Unlike the stomach flu viruses, food poisoning is caused by bacteria from contaminated food. Contamination can occur at any stage of the food preparation process. Cooking food thoroughly is essential in preventing harmful bacteria growth.
In some cases, food poisoning is more dangerous than the average stomach flu because it can lead to hospitalization and even death. To prevent food poisoning, food handlers must wash their hands regularly since the main cause of spreading germs is contamination of food by people who carry the germs.
Distinguishing between the stomach flu and food poisoning is difficult because of their similar symptoms. However, food poisoning can be determined as the culprit if other people get ill from the same food as you. This is more difficult to determine if you believe that you became ill from food eaten in a restaurant. Calling the health department or restaurant to see if there are similar reports of sickness might allow you to determine food poisoning as the cause.

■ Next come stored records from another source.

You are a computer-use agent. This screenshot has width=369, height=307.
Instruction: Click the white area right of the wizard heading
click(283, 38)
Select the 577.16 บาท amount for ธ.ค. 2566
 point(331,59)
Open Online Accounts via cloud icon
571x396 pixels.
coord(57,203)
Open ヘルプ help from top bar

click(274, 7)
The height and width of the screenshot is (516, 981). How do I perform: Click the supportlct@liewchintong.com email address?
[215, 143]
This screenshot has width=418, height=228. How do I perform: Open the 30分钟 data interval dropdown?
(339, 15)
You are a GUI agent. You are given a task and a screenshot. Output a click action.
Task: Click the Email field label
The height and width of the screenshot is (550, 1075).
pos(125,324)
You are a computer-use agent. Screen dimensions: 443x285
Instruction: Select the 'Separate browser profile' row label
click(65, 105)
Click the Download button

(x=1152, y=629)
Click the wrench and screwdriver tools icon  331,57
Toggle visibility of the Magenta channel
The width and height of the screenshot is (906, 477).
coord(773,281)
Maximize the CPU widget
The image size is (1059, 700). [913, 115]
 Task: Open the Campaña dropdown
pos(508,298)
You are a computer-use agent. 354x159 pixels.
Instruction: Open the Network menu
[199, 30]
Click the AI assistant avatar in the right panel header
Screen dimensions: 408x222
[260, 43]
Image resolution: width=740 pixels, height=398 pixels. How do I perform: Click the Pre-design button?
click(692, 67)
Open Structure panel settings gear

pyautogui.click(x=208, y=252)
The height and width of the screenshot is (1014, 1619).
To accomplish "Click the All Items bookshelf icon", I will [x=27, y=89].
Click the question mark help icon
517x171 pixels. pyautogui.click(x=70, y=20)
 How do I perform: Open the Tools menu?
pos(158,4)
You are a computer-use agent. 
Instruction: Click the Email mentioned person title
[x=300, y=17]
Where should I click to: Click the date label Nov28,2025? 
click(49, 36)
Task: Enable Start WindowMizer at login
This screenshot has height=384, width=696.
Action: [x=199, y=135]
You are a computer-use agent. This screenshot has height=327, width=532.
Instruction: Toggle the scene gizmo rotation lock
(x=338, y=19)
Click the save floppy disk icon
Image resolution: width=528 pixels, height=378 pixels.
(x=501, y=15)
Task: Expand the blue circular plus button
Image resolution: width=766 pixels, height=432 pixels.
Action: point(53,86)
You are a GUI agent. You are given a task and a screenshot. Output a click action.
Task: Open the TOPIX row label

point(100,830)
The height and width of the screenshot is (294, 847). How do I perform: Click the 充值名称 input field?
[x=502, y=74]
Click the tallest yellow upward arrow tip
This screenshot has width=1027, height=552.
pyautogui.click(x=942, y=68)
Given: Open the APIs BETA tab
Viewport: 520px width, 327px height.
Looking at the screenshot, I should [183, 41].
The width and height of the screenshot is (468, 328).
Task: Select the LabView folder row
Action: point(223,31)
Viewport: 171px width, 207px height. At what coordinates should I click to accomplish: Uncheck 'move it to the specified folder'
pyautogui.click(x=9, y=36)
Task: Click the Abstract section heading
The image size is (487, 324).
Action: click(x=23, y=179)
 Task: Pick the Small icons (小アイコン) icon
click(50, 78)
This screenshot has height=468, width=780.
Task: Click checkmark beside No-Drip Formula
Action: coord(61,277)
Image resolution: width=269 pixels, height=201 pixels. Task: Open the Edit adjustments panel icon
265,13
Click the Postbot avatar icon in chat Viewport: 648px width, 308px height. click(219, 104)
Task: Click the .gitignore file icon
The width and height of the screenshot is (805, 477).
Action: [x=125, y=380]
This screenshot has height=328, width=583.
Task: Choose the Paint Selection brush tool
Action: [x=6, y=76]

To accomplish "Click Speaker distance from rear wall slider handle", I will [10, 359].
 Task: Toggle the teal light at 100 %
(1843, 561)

Food poisoning symptoms on average tend to be more severe than stomach flu symptoms. They can appear right after a person eats the contaminated food, or not until days later. Common symptoms of food poisoning include:
- Nausea or vomiting
- Stomach pain
- Diarrhea that can be watery or bloody
Other symptoms can include problems with the nervous system, such as blurry vision or feeling dizzy. But these problems are not as common.
Stomach flu symptoms have a 24- to 48-hour incubation period, and typically last one to three days. However, some outlier cases can continue for up to 10 days. Common stomach flu symptoms include:
- Diarrhea that can be watery
- Stomach pain
- Nausea or vomiting
- Muscle aches
- Low fever
Doctors can test your stool and send it to the lab to identify bacteria associated with food poisoning and viruses associated with gastroenteritis. This is not typically done unless you are experiencing severe symptoms or strongly suspect food poisoning as the cause. Treatment for both illnesses is the same and requires lots of fluids and bed rest.
Note: Another condition to consider nowadays is COVID-19 infection. We know that the most common GI symptom is lack of appetite in patients who tested positive for COVID-19, but up to a third of the patients also complain of diarrhea, nausea or vomiting and abdominal pain.
What can I do on my own to feel better?
- Drink enough liquids so that your body does not get dehydrated. Dehydration is when the body loses too much water.
- Eat small meals that do not have a lot of fat in them.
- Rest, if you feel tired.
Should I see a doctor?
Patients should consult a doctor or nurse if they for any of the following conditions:
- Severe belly pain
- Cannot eat or drink
- Vomit blood or have blood in your bowel movements
- Have a fever higher than 100.4 degrees Fahrenheit (38 degrees Celsius)
Most people recover from food poisoning and the stomach flu and never actually know which one occurred. The most important thing to do when you think that you have food poisoning or stomach flu is to drink plenty of fluids and make sure symptoms subside. Always contact your doctor if you believe that symptoms are getting more severe because they might require medical attention.